Herkesin birbirini tanıdığı, alışkanlıklardan kopmanın zor olduğu, esnafın, çevre sakinlerinin dedikodu ve havadis açlığı duydukları, sınırlı ve rafine boş vakit aktivitelerinin bulunduğu, yaşanan bir olayın hemen duyulduğu, zaman içinde bu olayın anlatıla anlatıla anonimleşerek, hatta üzerinde oynamalar yapılarak nesilden nesile aktarılan kıssadan hisse bir hikayeye, bazen folk şarkılarına dönüştüğü Inisherin gibi küçük yerleşim yerlerinin tarihi ve insani dokusunu çok iyi bildiğini hissettiren Martin McDonagh, iki ana karakterinin kişisel meselesinden iki farklı yüzü, birçok da boyutu olan bir hikaye çıkarıyor. Bir gece önce beraber takıldığı Pádraic'i ertesi gün sıkıcı bulduğu için dışlayan Colm, bir gece önce beraber takıldığı Colm'un bu kararını bir türlü kabullenemeyen Pádraic, ayrı ayrı incelenmesi gereken incelikli karakterler. Pádraic'in bu durumla ilgili hem barmenle, hem de kızkardeşi Siobhán ile aynı diyaloğu yaşaması bile, kırsal insanlarının bir olay karşısında verdikleri kolektif tepkinin iyi bir gözlemi. McDonagh, kendini boş muhabbetlerden arındırıp, keman çalmaya, beste yapmaya adamak, günlerini sanat içinde geçirmek isteyen Colm'un bu kararının kabul edilirliğiyle, Pádraic'in bu karar için kendine göre makul bir açıklama beklemesi, en önemlisi de "nazik" olunması talebinin kabul edilirliğini eşitleyerek çok zarif bir senaryo rotası oluşturuyor. Bir sabah uyandığımızda aldığımız bir kararı uygulama kararlılığı gösterirken, o karardan etkilenebilecek başkalarına bunu nasıl ifade etmemiz gerektiği üzerine bu "nezaket" tavrına yapılan vurgu, iki yetişkin arasında yaratılan bu ilginç, belki de dışarıdan sığ görünen anlaşmazlığa başka bir perspektif katan unsurlardan biri.

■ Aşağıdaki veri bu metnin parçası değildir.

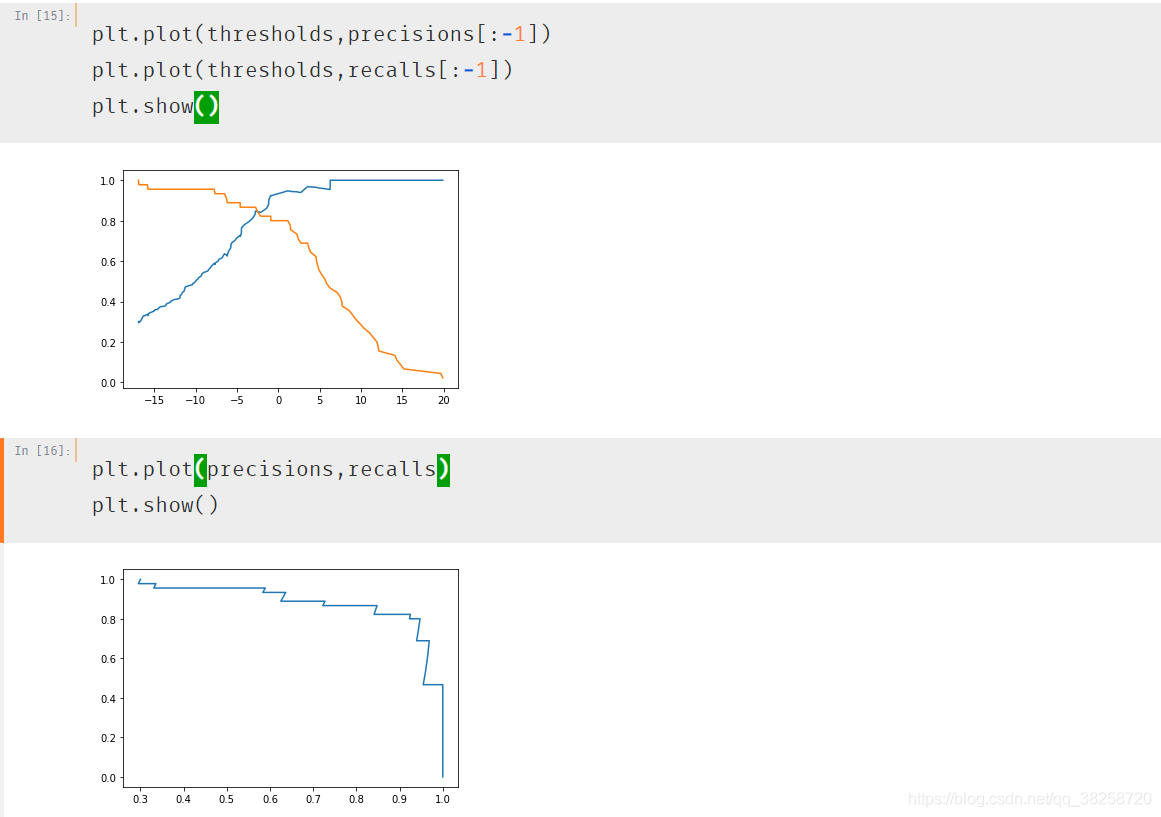
Task: Click the orange -1 in recalls slice
Action: click(475, 70)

McDonagh, inatçı iki keçi hikayesini oluştururken, Colm'un artık Pádraic ile görüşmeme, Pádraic'in de bunu hazmedememe davranışlarını kıssadan hisse kisvesine sokmadan, ama bu inatlaşmanın çeperlerini genişleterek bir iddialaşmaya dönüştürüyor. Özellikle Colm'un bu inadını tehlikeli bir iddia boyutuna getirmesi, onun bu iddiasını ciddiyetini anlamayan Pádraic'in hala aralarını düzeltebileceklerine dair umudu kafa kafaya gelince, özene bezene büyütülmüş bir meselenin etrafında zararlı otlar bitmeye başlıyor. Kardeşin kardeşe, dostun dosta düşman olduğu, uzaktan görüp seslerini duydukları iç savaşın minyatür bir halini huzurlu Inisherin adasında Colm ve Pádraic arasında hissediyoruz. Üstelik Colm'un bu inat savaşı esnasında etrafa saçtığı "mayınlar", masum bir cana bile mal oluyor. Sudan sebepler yüzünden çıkan savaşlar, taraflara bir şey kazandırmadığı, galip belirlemediği gibi, hiçbir ilgisi olmadığı halde arada ezilen, canından olanlar yüzünden ister kişiler, ister uluslar arasında yaşansın, savaşların ortak zararları hakkında çarpıcı paralellikler kurmamızı kolaylaştırıyor. McDonagh, bu iki kişilik hengamede yine her filminde yaptığı gibi kanlı canlı iki yan karakter (hatta bir de Jenny adlı çok sevimli sıpa) ile hikayesine yan anlamlar yüklemeyi başarıyor. Ebeveynlerini kaybettiklerinden beri saf Pádraic'i çekip çeviren, bu yüzden hayatının elinden kayıp gitmemesi için bir yol ayrımına giren kızkardeş Siobhán'ın ve işe yaramaz polis memurunun Pádraic'e yarenlik etmeye hevesli sevimli oğlu Dominic'in küçük yan hikayeleri, filmin ana gövdesinde kendi ayakları üzerinde durabilen hem sağlam, hem kırılgan dramlar olarak filmi yükseltiyor. Hatta filme Mrs. McCormick adlı kehanetçi bir Şekspiryen cadı figürü bile iliştiriyor McDonagh.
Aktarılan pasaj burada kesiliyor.